Okay, we've known about Ben's deafness since shortly after he was born. And right from the start, it was, naturally, a Concern and a Source of Anxiety. Meaning that we were (and still are) often concerned and anxious about his well-being and his future, on account of his being deaf and all. Now, almost 21 months later, we are very excited that he is developing so well, and this has relieved many of our concerns. But not all of them.
And you know what? I'm allowed to be concerned. It's okay. And most of my concerns are well-grounded and completely rational. And it's not the same stuff that all parents go through. It's just not.
I bring this up because frequently, when I voice these concerns, I am given the fairly explicit response (by people who are trying to reassure me -- and themselves) that my concerns are groundless, exaggerated, needless, counterproductive, or that what I'm dealing with is just a normal parenting thing, rather than a deaf parenting thing.
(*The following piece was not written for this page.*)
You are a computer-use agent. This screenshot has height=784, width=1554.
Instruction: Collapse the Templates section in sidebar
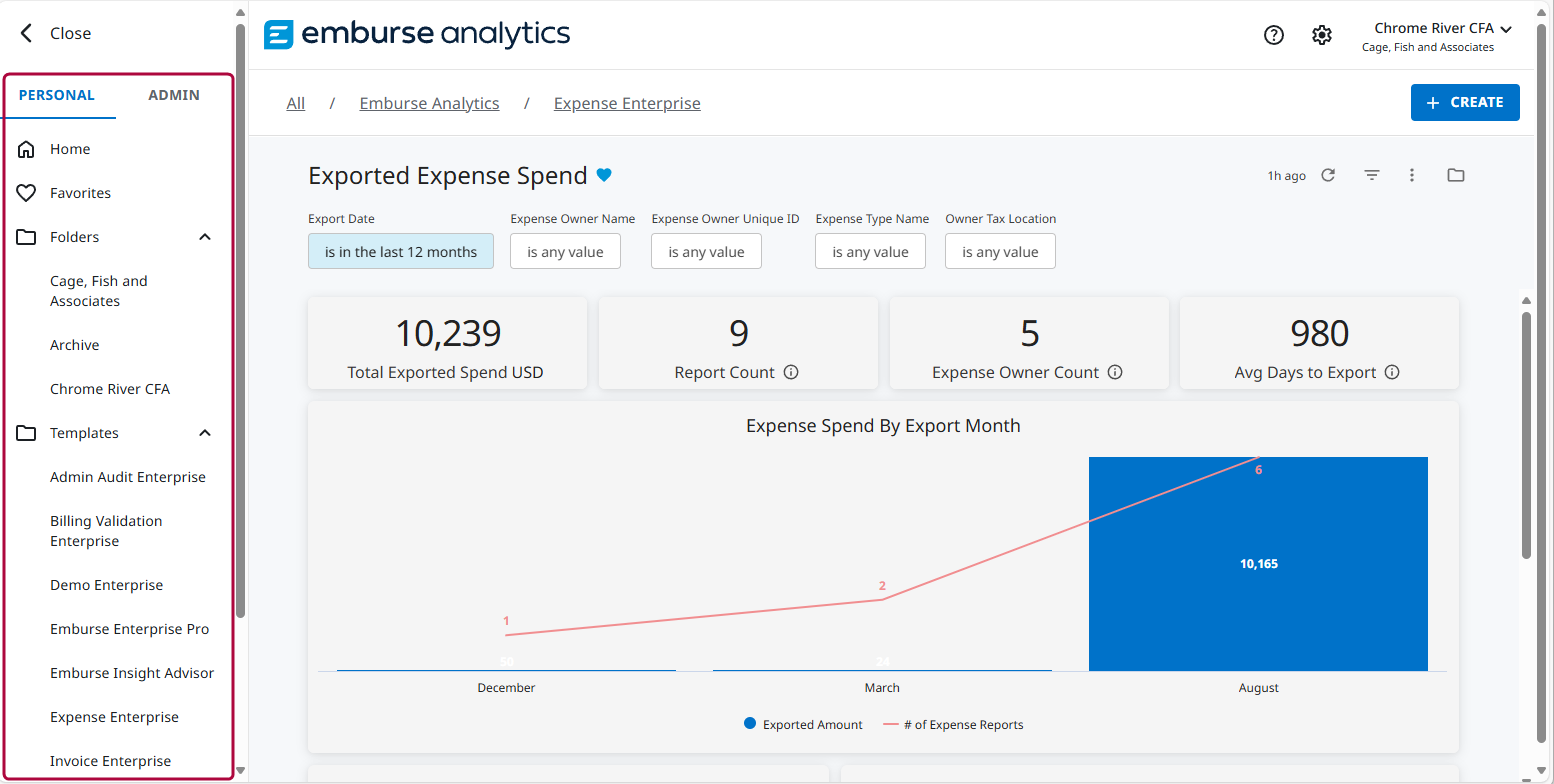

Yes, most of what we deal with on a daily basis is normal parenting stuff. And yes, even parents of typical kids face the fear of the unknown, and the typical kid today could suddenly go deaf tomorrow (or get cancer or get hit by a car -- y'all know the sorts of scenarios that play through our parental heads). Yeah. But (I always want to say in response) your kid isn't deaf today, and almost certainly won't be tomorrow. Mine is. And it is an issue, thank you very much. And I am permitted to consider all aspects of this fact, including the less-than-rosy ones, to keep an eye out for possible problems and to try to trouble-shoot problems when they arise, to think about the future and to consider ways of handling problems down the line. And I'm not being self-indulgent or self-pitying or obsessive when I do this. I'm being a concerned, watchful, practical parent of a child whose health and well-being are my biggest responsibility. Thank you very much.
Just a little vent. Hope you don't mind.